Quand mon voisin refuse de couper ses branches, le réflexe est souvent de prendre soi-même un sécateur ou un taille-haie. En France, ce geste peut pourtant vous mettre en tort. Voici les règles applicables, les démarches à suivre, les précautions en copropriété et les recours possibles si les branches empiètent sur votre terrain.
L’essentiel pour faire cesser les branches qui débordent
- Branches : leur coupe relève du propriétaire de l’arbre.
- Intervention personnelle : vous ne pouvez pas couper les branches vous-même sans accord écrit.
- Racines et brindilles : elles peuvent être coupées jusqu’à la limite séparative.
- Lettre recommandée : elle formalise la demande et constitue une preuve utile.
- Conciliation : une tentative amiable est généralement obligatoire avant de saisir le juge.
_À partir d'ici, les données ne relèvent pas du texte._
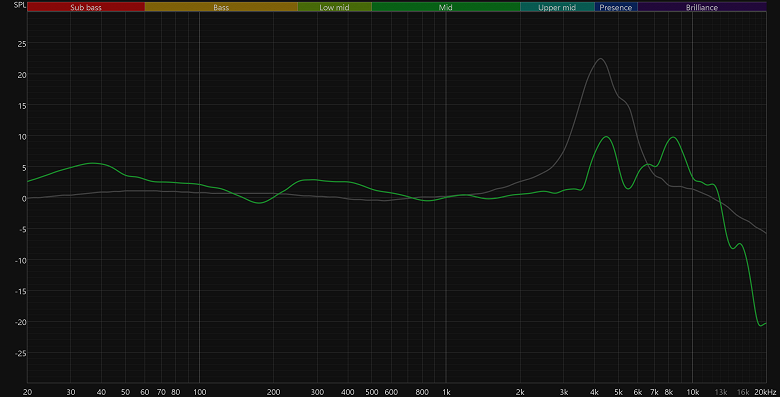Select the Brilliance band label
Image resolution: width=780 pixels, height=397 pixels.
coord(702,7)
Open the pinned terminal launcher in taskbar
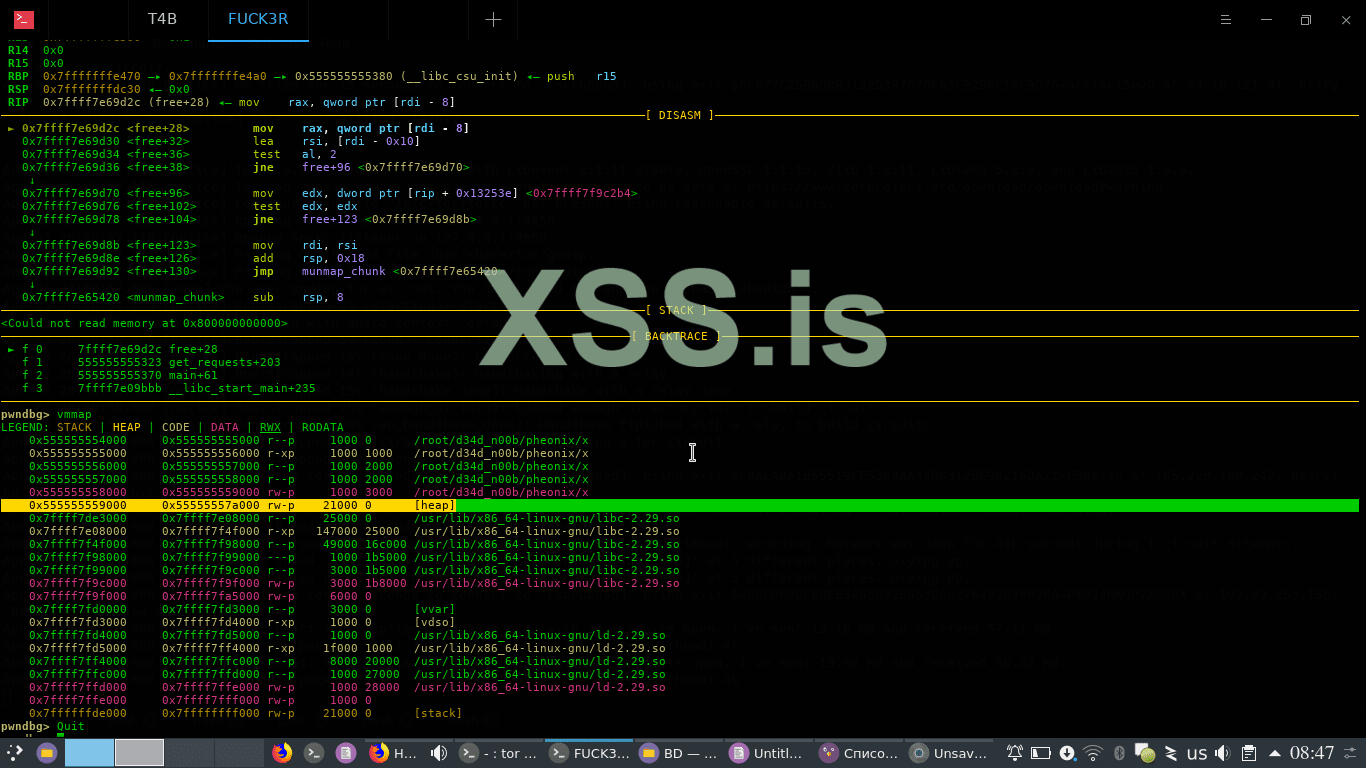The width and height of the screenshot is (1366, 768). 314,753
Ce que la loi vous permet réellement d’exiger
L’article 673 du Code civil est très clair. Lorsque les branches d’un arbre, d’un arbuste ou d’un arbrisseau avancent sur votre propriété, vous pouvez contraindre le propriétaire à les faire couper. Cette règle s’applique même si les branches ne causent pas encore de dégâts importants.
En revanche, vous ne pouvez pas prendre sa place. Même si les branches sont entièrement situées au-dessus de votre jardin, leur coupe reste à la charge du propriétaire de l’arbre. Je déconseille donc fortement de faire intervenir un élagueur sans autorisation écrite, car une coupe excessive pourrait vous être reprochée.
La situation est différente pour les racines, les ronces et les brindilles. Vous pouvez les couper vous-même, mais uniquement jusqu’à la limite séparative. Il est interdit de pénétrer chez le voisin ou de creuser son terrain pour agir plus largement.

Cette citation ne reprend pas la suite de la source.